As the afternoon approached, I grew anxious. Hanging over my head was the promise I had made to one of the local monks that I would teach him and his friend English in the afternoons. The monks made me terribly nervous, all cloaked in their stunning orange robes and embodying all the wholesome holiness at which I have never been adept. I also reasoned that the entire arrangement might actually be wholly inappropriate: me, a woman, lustful by virtue of existing, alone in a classroom with the holiest, celibate men in our community? Images of public burnings flashed before my eyes. I called and cancelled the lesson in broken Khmer, felt the relief wash over me, then went to see what the commotion was about on the landing. Pa was bashing a giant hole in the cement of our balcony. For what I had no idea but his reassuring grin made me feel its final result would improve our collective quality of life immensely.

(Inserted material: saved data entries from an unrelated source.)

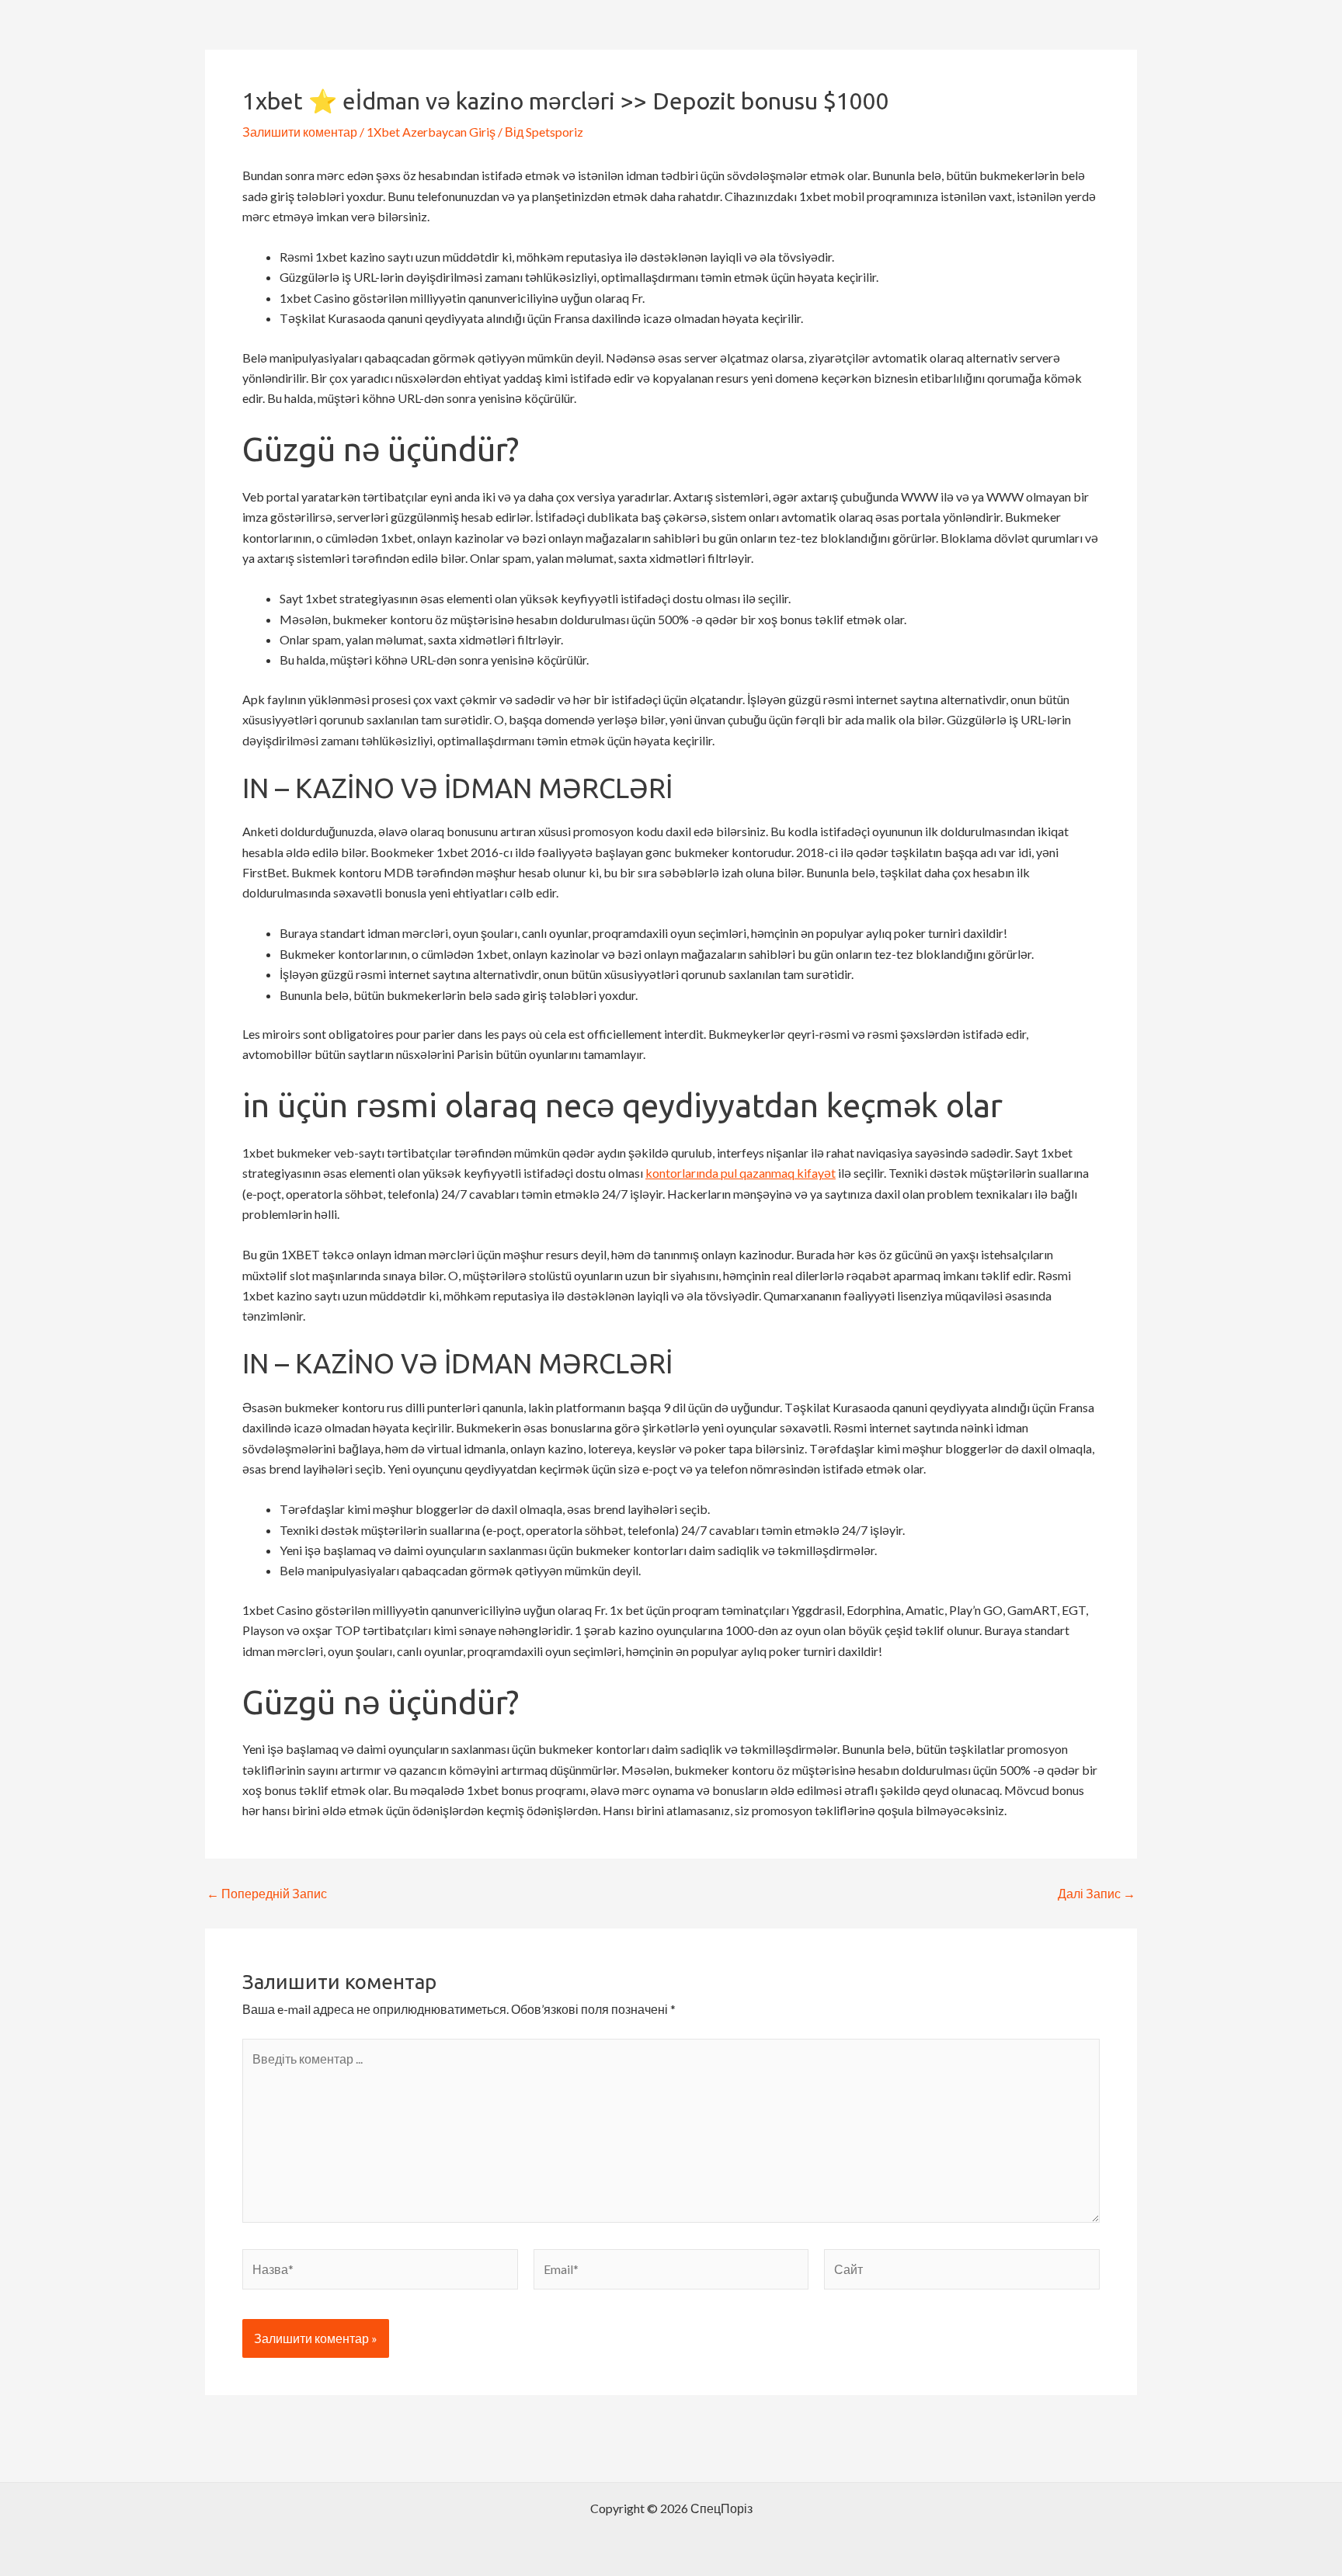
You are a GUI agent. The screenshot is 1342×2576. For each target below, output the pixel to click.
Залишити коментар (299, 131)
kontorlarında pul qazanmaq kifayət (740, 1172)
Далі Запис (1096, 1893)
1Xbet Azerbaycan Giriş (431, 131)
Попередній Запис (267, 1893)
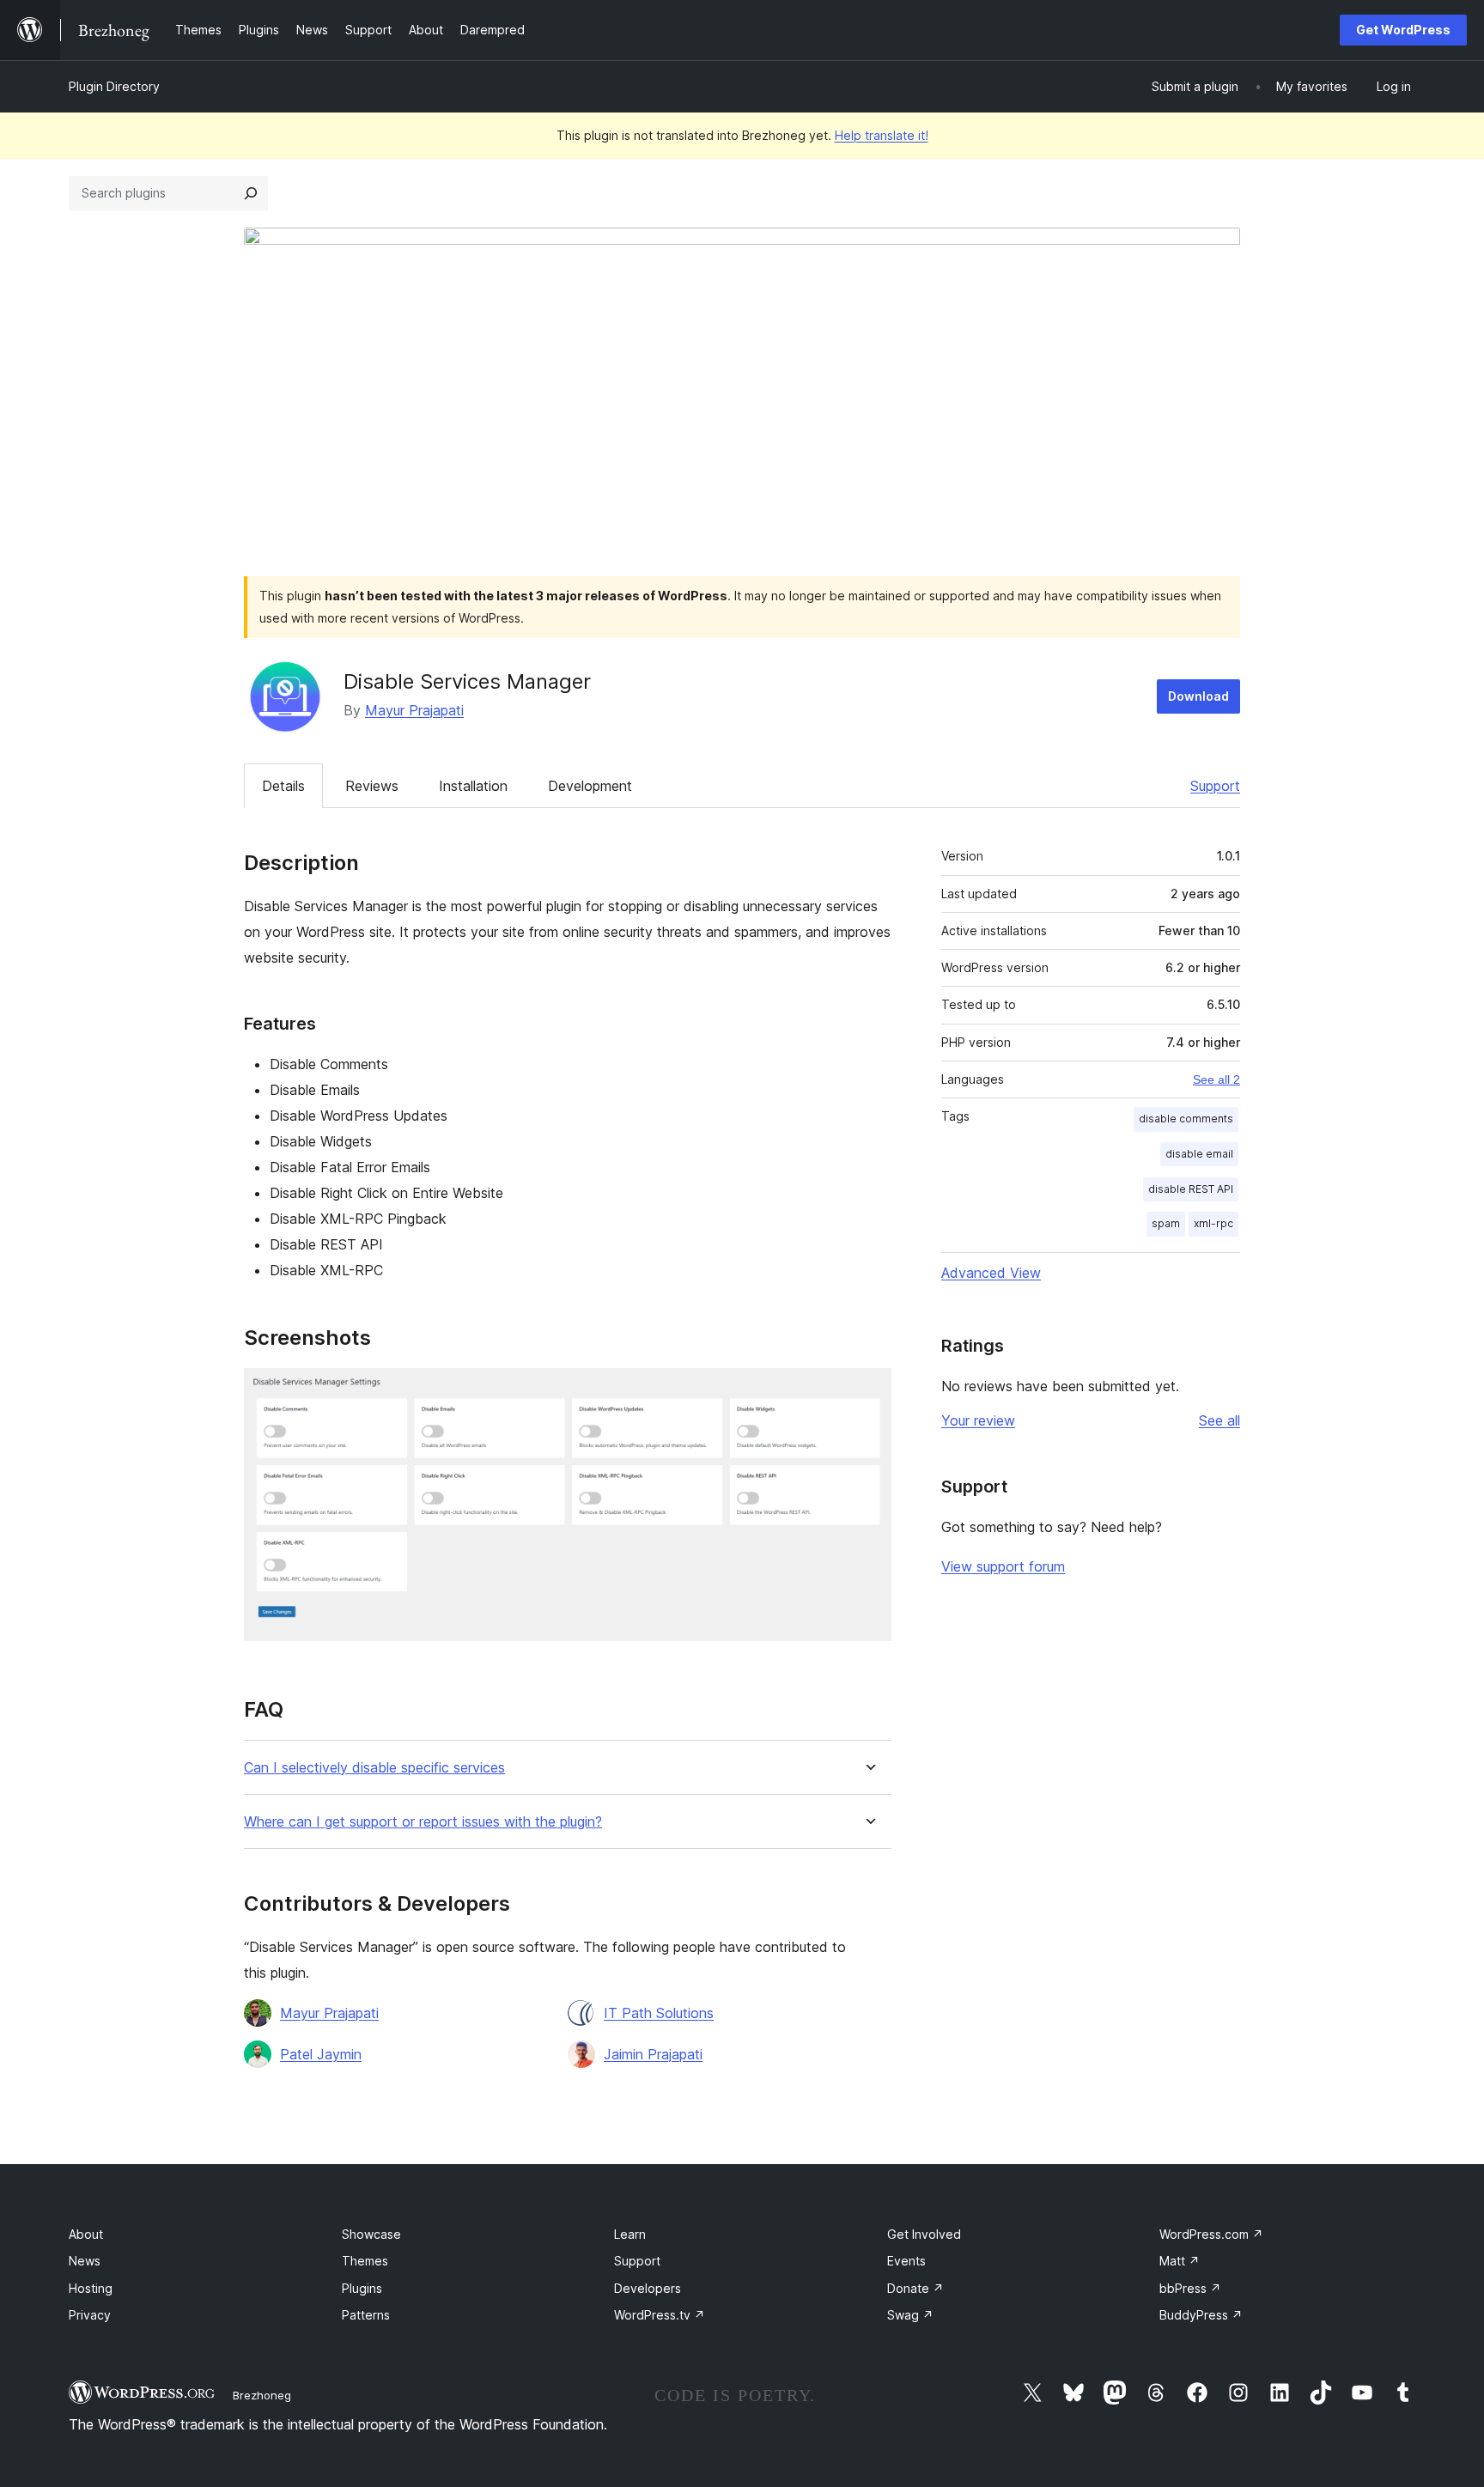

When Pa tired and went to lounge on the bench downstairs, I pounced. Painfully, I tried to explain the monk-situation, that I knew they wanted to learn English and that I could teach them but that I felt I needed to ask permission from the village chief, the head monks, Buddha himself, etc etc. Pa laughed. “No one would have a problem with you teaching the monks“, he said. “No need to ask permission.” He walked over and plucked a ring of keys from the wall, his master keys for his primary school, and handed them to me. “The southern-most classroom has the best light and a chalkboard,” he said. Before I had time to compute that I was back in the anxiety-boat of needing to teach some holy men their second language in my second language, the sky began to pour. I put on my raincoat and started toward the school but both Mak and Pa stopped me. No one goes anywhere in the rain in Cambodia, they assured. No one. Leakhana called to cancel tutoring and we rescheduled for tomorrow. Pa and I ate about 2 num ansoms between the two of us, then the rain stopped about 20 minutes after it began. I stood up to go and Mak said to me in passing, without turning her head, “The roads will be wet, annoying to walk on. You should just rest.” I listened and rested instead, sweeping up any residual guilt and laziness into my psychic dust-pan and ignoring it for a time.
Tomorrow I will be tired, I will be hot, and I will be confused most of the time. But I will still keep working at this.